While things were progressing, Titus was using the Sequence Bloom Tree + Minhash code to categorize the new datasets into the 50k genomes in the [RefSeq] database, but 99\% of the signatures didn't match anything. After assembling a dataset that didn't match, he found out it did match something, so... The current approach is not so good.
(UPDATE: it was a bug in the search, so this way of calculating signatures probably also work. Anyway, the next approach is faster and more reasonable, so yay bug!)
Yesterday he came up with a new way to filter solid k-mers instead of doing error trimming (and named it... syrah? Oh, SyRAh... So many puns in this lab). I created a new Celery task and refactored the Snakemake rule, and started running it again... And wow is it faster! It is currently doing around 4200 signatures per hour, and it will end in less than five days. The syrah approach probably works for the vast majority of the SRA, but metagenomes and metatranscriptomes will probably fail because the minority members of the population will not be represented. But hey, we have people in the lab working on that too =]
The solution works, but several improvements can be made. First, I use Snakemake at both ends, both to keep track of the work done and get the workers results. I can make the workers a bit smarter and post the results to a S3 bucket, and so I only need to use Snakemake to track what work needs to be done and post tasks to the queue. This removes the need for celery-s3 and querying S3 all the time, and opens the path to use Lambda again to trigger updates to IPFS.

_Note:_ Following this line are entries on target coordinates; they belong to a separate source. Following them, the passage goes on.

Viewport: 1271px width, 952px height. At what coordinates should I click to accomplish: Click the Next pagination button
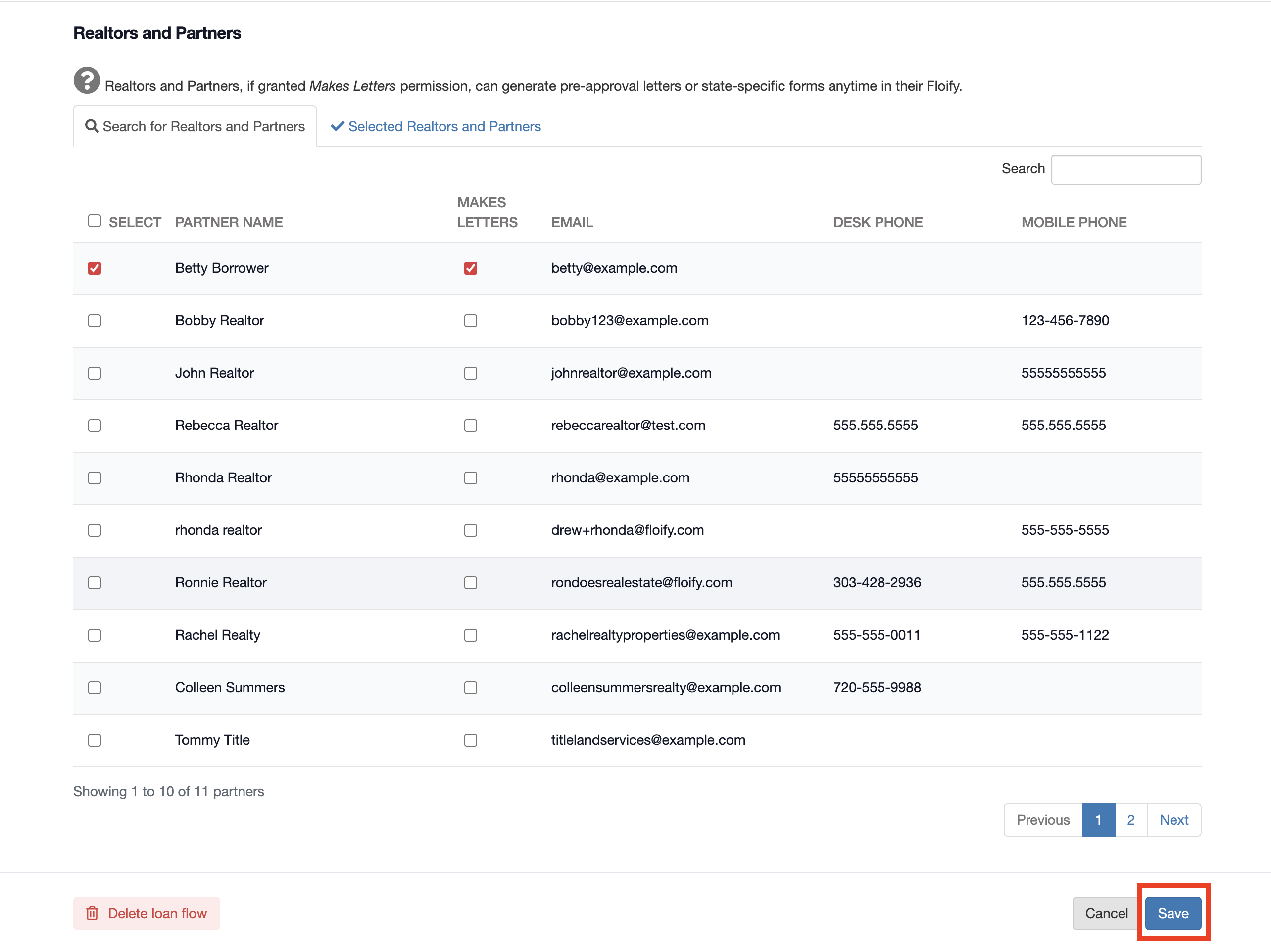click(x=1173, y=820)
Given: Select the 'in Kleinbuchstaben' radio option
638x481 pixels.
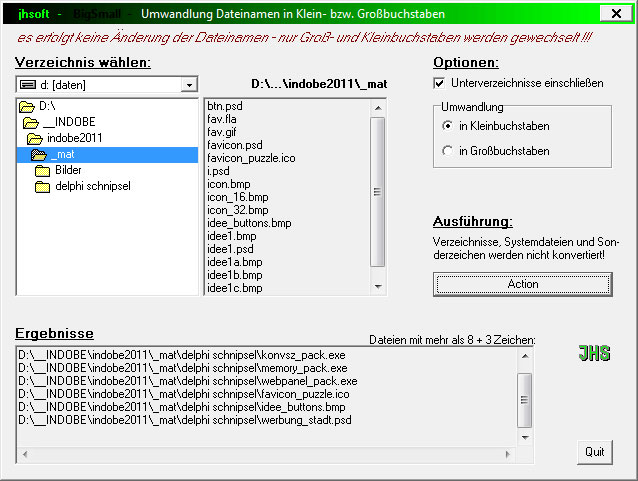Looking at the screenshot, I should point(447,127).

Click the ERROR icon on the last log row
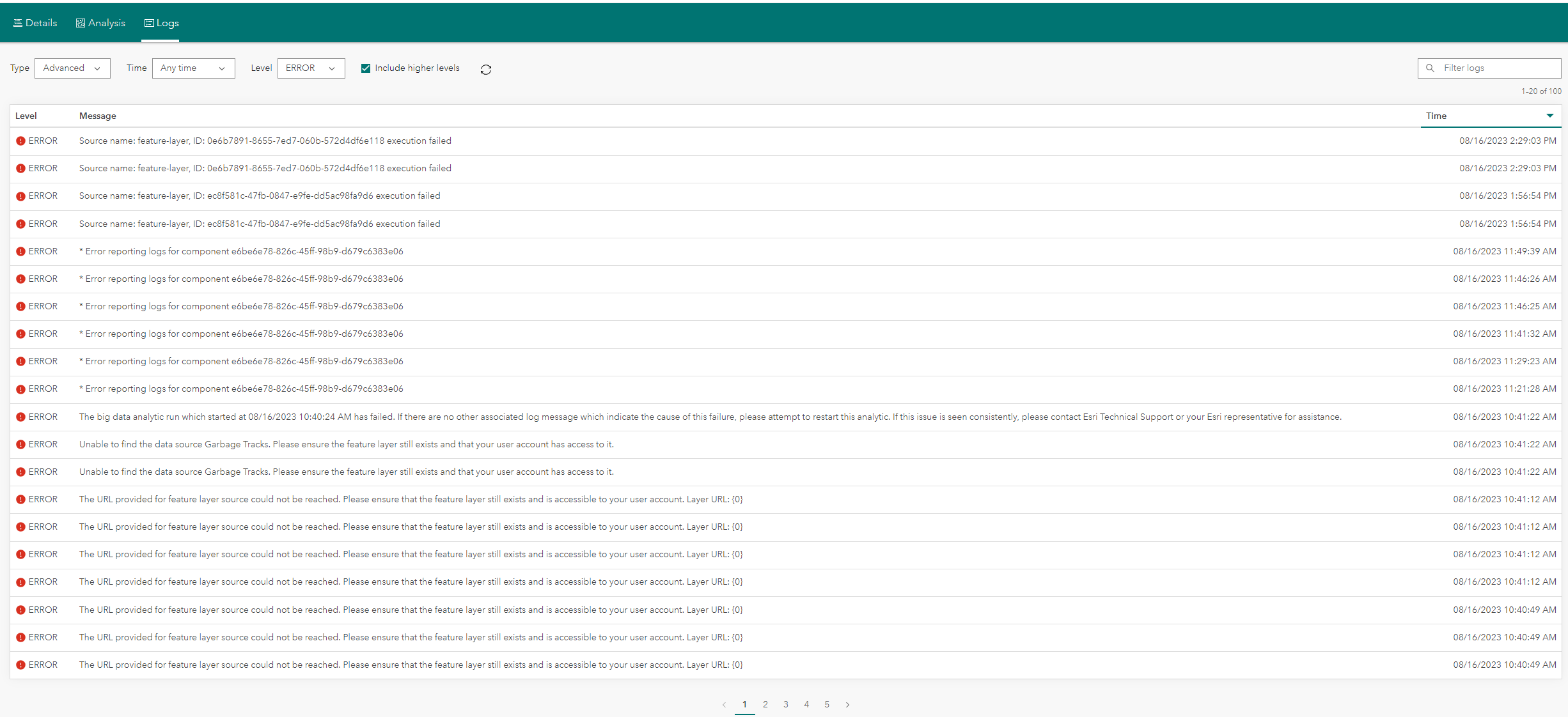pos(21,665)
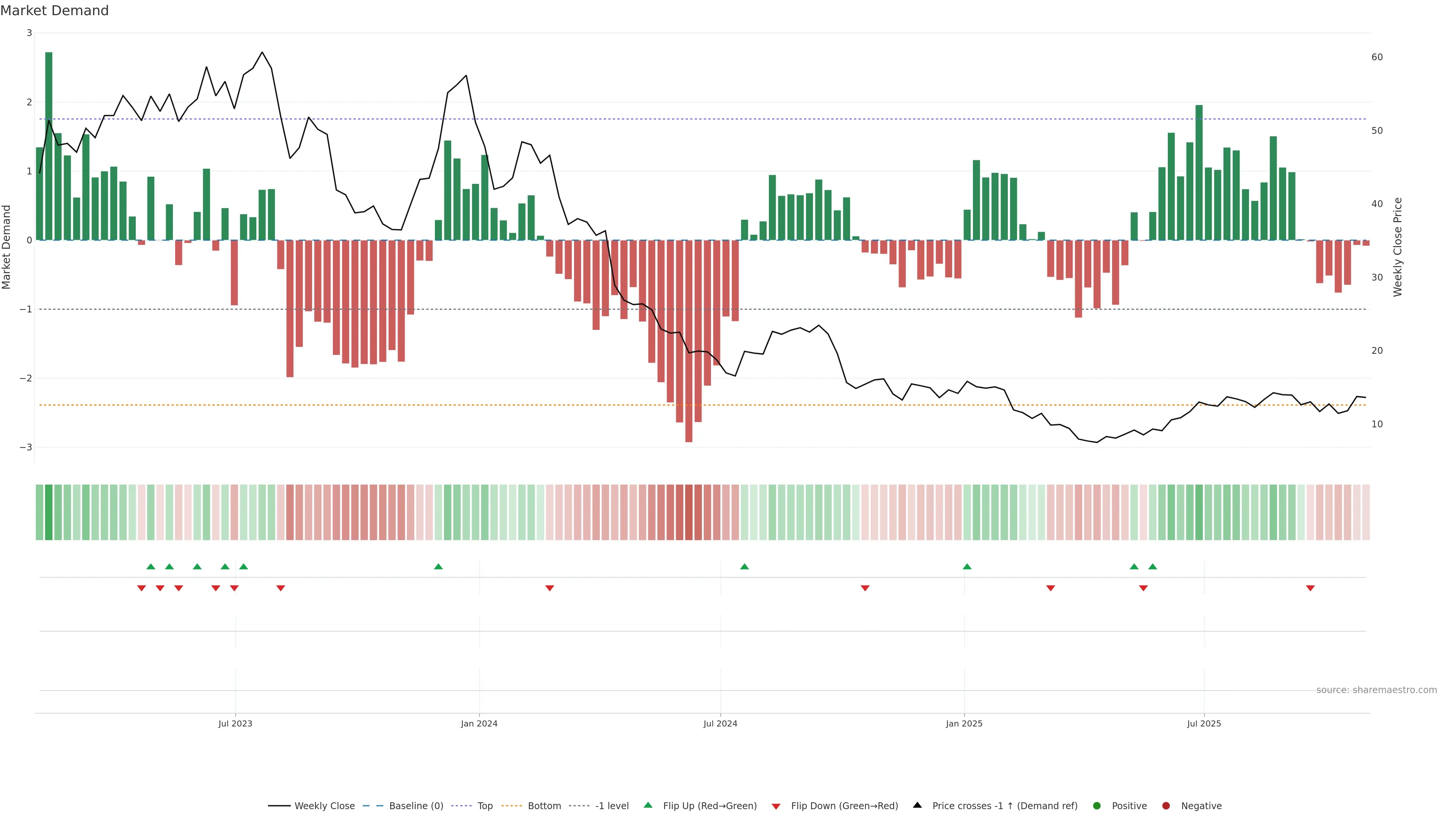Click the source: sharemaestro.com text

pyautogui.click(x=1376, y=690)
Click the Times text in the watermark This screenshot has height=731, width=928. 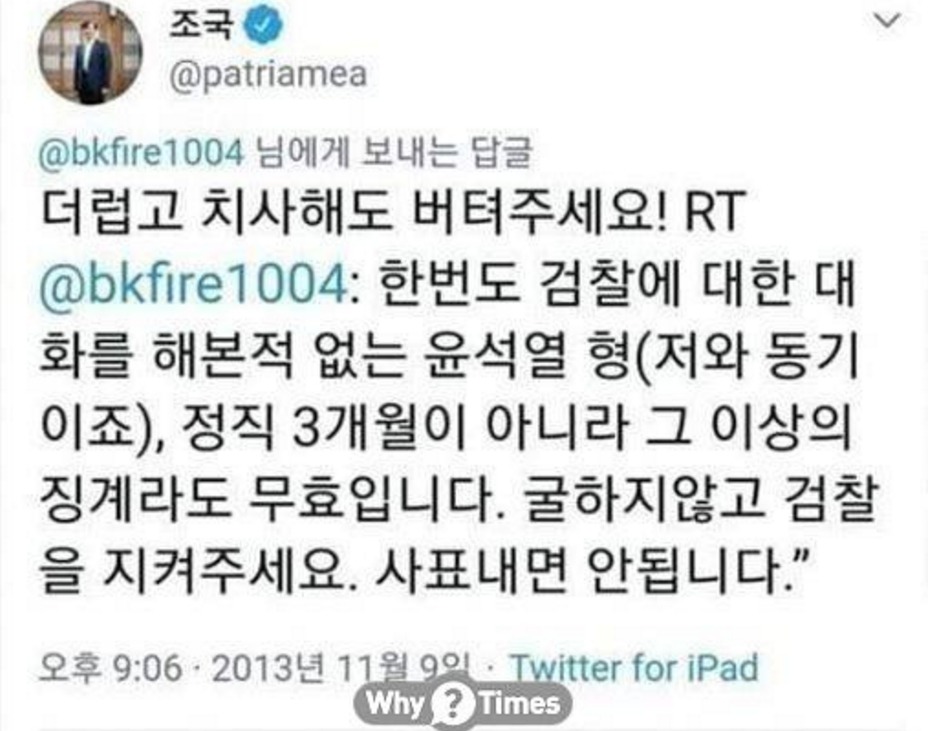(x=519, y=704)
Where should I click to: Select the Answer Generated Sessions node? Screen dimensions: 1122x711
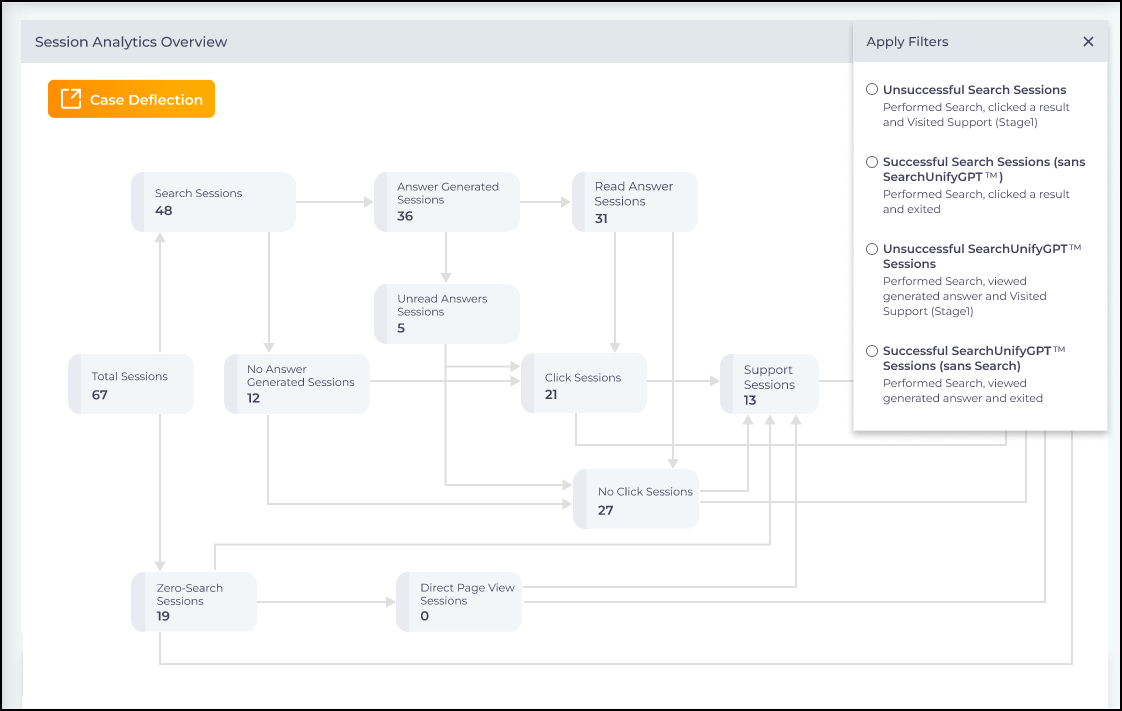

I'm insisting on using IPFS to make the data available because... Well, it is super cool! I always wanted to have a system like bittorrent to distribute data, but IPFS builds up on top of other very good ideas from bitcoin (bitswap), and git (the DAG representation) to make a resilient system and, even more important, something that can be used in a scientific context to both increase bandwidth for important resources (like, well, the SRA) and to make sure data can stay around if the centralized solution goes away. The Cancer Gene Trust project is already using it, and I do hope more projects show up and adopt IPFS as a first-class dependency. And, even crazier, we can actually use IPFS to store our SBT implementation, but more about this in part 2!